▶ _INFORMATION PROVIDED_:
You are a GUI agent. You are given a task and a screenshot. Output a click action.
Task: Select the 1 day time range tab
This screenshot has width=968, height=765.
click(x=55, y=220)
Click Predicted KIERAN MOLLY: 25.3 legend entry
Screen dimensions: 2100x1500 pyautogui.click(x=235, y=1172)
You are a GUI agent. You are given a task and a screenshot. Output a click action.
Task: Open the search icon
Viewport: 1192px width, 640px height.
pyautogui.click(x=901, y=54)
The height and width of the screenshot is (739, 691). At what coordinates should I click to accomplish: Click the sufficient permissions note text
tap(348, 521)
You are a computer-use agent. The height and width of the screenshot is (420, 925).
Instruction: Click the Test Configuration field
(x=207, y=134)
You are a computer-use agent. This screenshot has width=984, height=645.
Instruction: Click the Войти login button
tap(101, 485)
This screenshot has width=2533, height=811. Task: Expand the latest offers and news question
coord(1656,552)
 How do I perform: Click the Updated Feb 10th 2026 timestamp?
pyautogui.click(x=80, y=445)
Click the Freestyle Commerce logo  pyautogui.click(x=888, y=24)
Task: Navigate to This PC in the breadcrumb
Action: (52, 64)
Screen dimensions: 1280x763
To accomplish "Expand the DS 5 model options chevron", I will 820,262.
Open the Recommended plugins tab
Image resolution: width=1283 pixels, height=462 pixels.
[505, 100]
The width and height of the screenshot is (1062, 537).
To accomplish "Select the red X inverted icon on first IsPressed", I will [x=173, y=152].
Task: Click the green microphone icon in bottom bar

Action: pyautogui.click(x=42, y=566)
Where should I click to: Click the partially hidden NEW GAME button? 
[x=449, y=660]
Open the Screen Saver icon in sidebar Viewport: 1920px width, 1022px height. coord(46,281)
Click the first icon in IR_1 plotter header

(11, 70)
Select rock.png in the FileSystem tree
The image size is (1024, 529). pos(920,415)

▶ _DIRECTIONS_: Look over the data above and show each line that contains "agent".

▶ _SOLUTION FOR THIS TASK_:
You are a GUI agent. You are given a task and a screenshot. Output a click action.
You are a GUI agent. You are given a task and a screenshot. Output a click action.
You are a computer-use agent. The height and width of the screenshot is (420, 925).
You are a computer-use agent. This screenshot has width=984, height=645.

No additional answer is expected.